山は週中の寒波でだいぶ降雪が増えたようであった。再びこのタイミングで関東は好天の週末を迎える。白き峰々を拝むお膳立ては出来ているのだが、平地は大雨だった事もあり、戸台川の流れのみ気になっていた。この時期に濡れての渡渉はけっこう厳しい。自然の事なので、全ての運は天任せとして出かける事にした。それから天気図を見ると完全に冬型の気圧配置であった。今回は2600mまで上がるので、装備は冬山のフル装備とした。
0:35家を出る。空を見上げると星空が広がっていた。野辺山を越え、八ヶ岳の南面道路(旧有料)を小淵沢に下って行くところで、またもやハイカーが歩いていた(2:40)。またもやとは、前週もほぼ同じ時刻にここを通過しているのだが、その時も歩き上げている人が居たのだった。観音平から八ヶ岳の編笠山を目指すのであろうが、どこからスタートしているのか。時間的に前日の小淵沢着の最終時刻からだとつじつまが合うが、駅からならタクシーがあるし、などと頭を巡らす。いつものように杖突峠を越えて高遠に降り、南進して三峰川橋から戸台を目指す。いつもは賑わっている仙流荘前も、シーズンを終え一台の車も置いてなかった。さらに進むと橋本山荘はまだ住まいされているようで、中からの明かりが漏れていた。それを左に見ながら通過し、落ち葉で覆われた道を慎重に下って行く。マイナス気温であったが路面の凍結箇所は無く、何とか戸台の駐車場に到着した(4:05)。そこには沼津ナンバーの車がポツンとあるのみで、閑散とした駐車場となっていた。川岸に居るので川の流れの音がするのだが、それ以上に風きり音が強くしていた。それにより稜線の風の強さを予測できる。渡渉をネックと見ていたので、夜明けをその辺りになるよう時間調整。後に移動し30分ほど仮眠とした。

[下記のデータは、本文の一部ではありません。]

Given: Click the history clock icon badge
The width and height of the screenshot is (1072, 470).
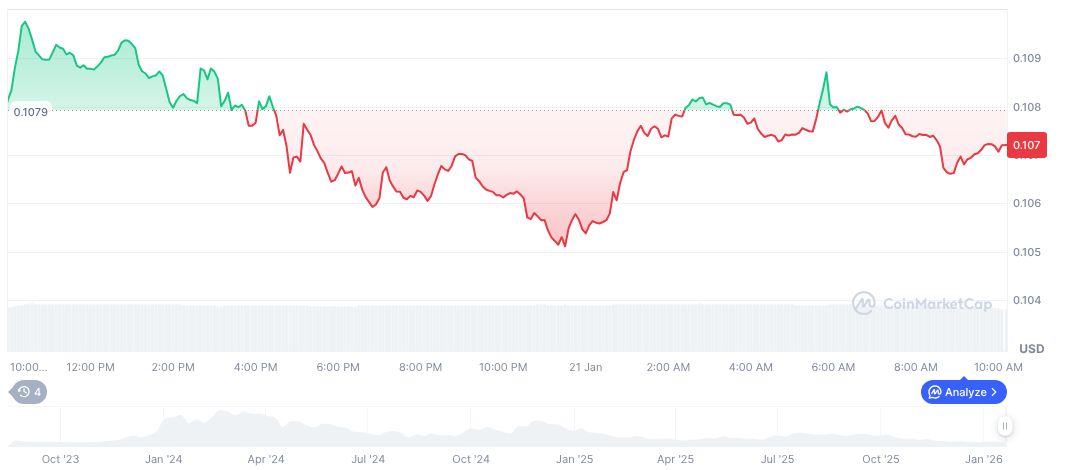Looking at the screenshot, I should [28, 392].
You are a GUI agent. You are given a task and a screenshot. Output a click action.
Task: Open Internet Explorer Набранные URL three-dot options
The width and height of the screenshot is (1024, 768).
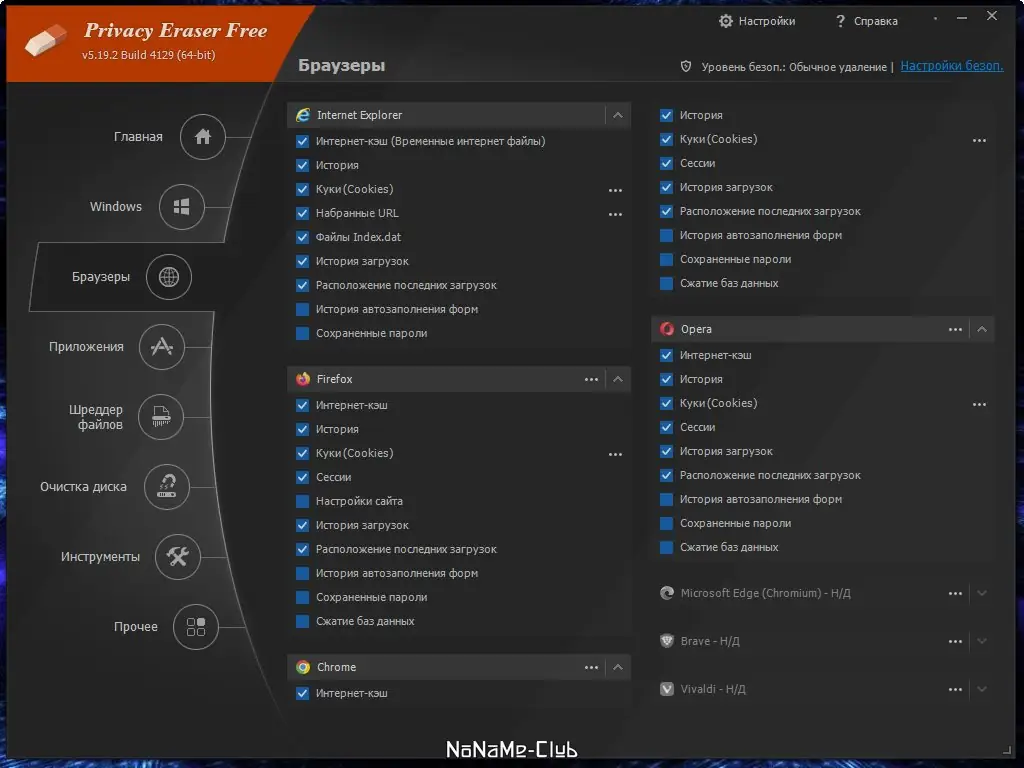click(615, 214)
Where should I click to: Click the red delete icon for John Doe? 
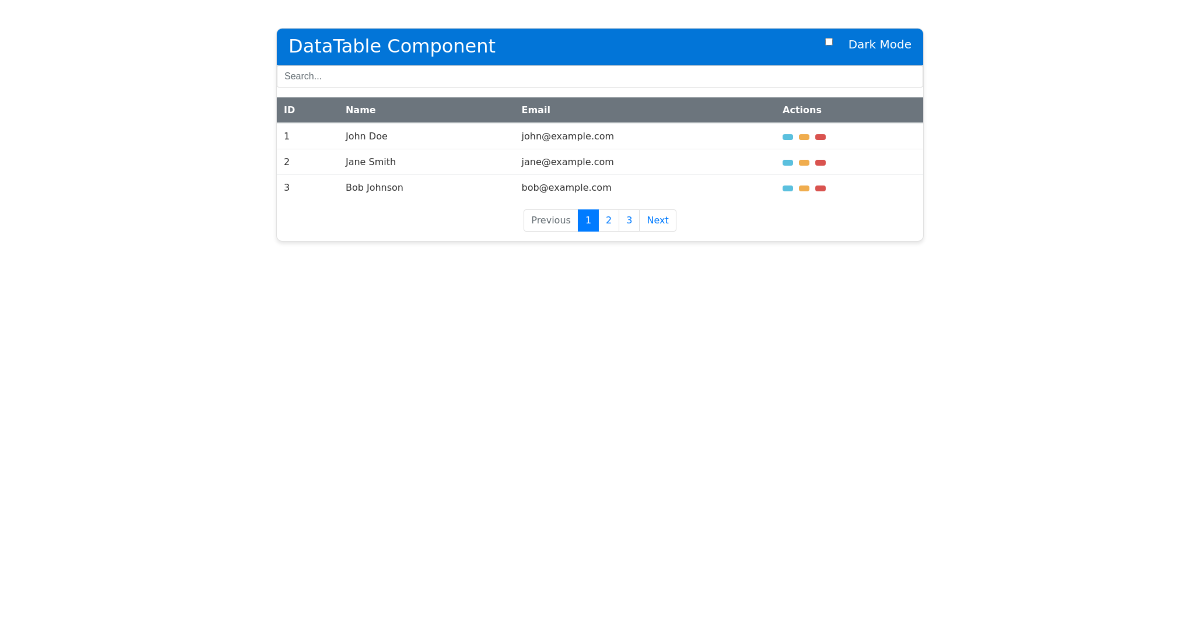click(820, 136)
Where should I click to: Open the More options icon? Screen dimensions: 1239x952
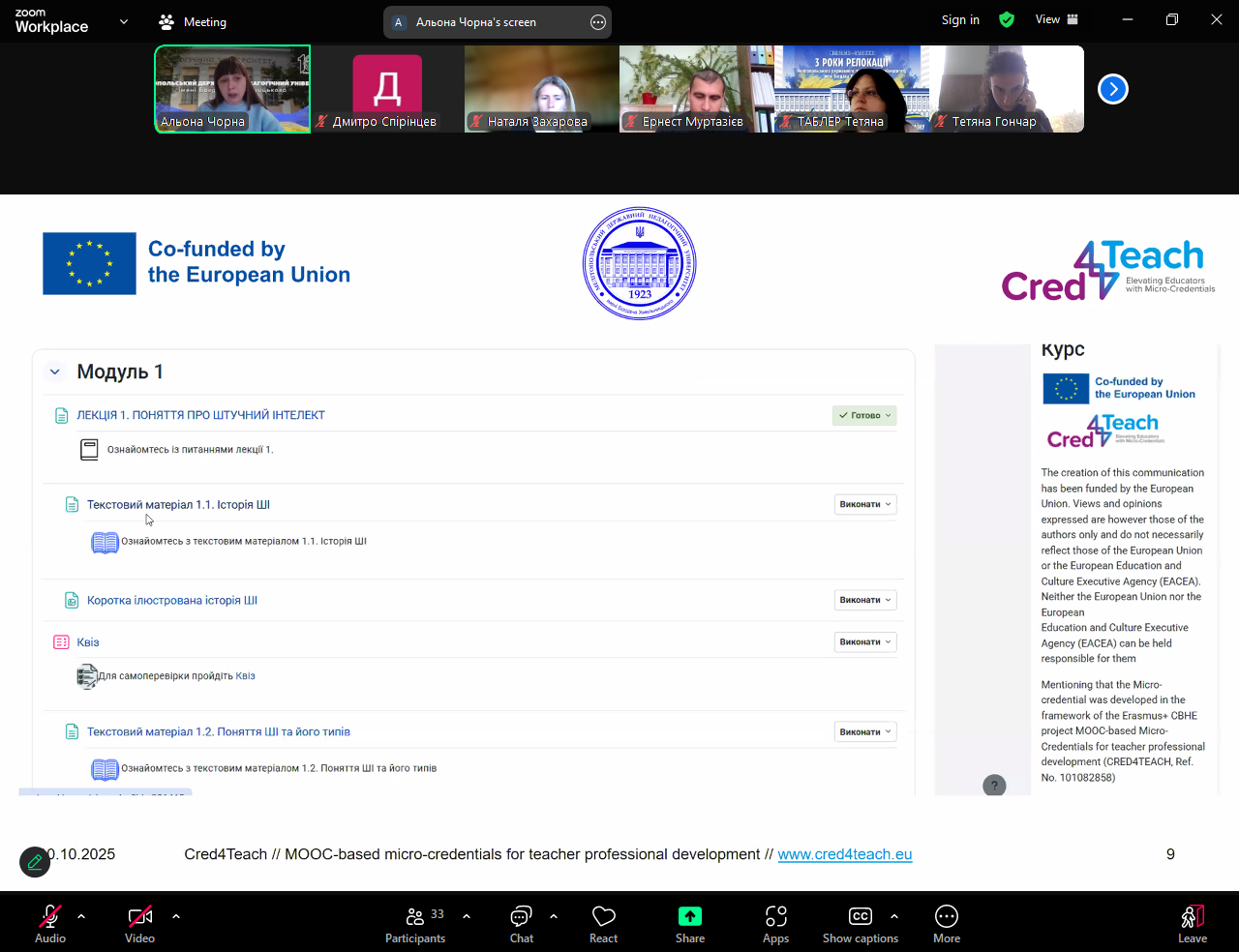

12本爪をザックに放り込み、ワカンとピッケルを括り付け、ゲート脇をスタートする。ゲートと言っても現在は鉄格子のゲートではなく、チェーンでのゲートとなっている。前回はここから先に車で入れてしまった(大雨の後、一時期ゲートが無かった)が、今日はまじめに徒歩で行く。背中から押されるように西風を受けるが、ヘッドライトの範囲しか動けないので、スピードは上がらない。驚いた事にまたまた河川の状況が荒れた状態に変わっていた。現状では車での通過は厳しいだろう。2007年の9号台風以降、日々刻々と姿を変える場所となってしまっていた。堰堤までにも小さな渡渉を4ヶ所ほどある。白岩堰堤を右に見て、その先で砂防ダムを越え、最初の大きなポイントの渡渉地点となる。しかし行けども行けども水の流れがない。今回でここの通過は6回目となるが、それまでに流れの無かった事は一度も無く、かなり構えていただけに拍子抜けであった。深い通過だったらと、ここの為に大きなビニール袋も用意したのに・・・。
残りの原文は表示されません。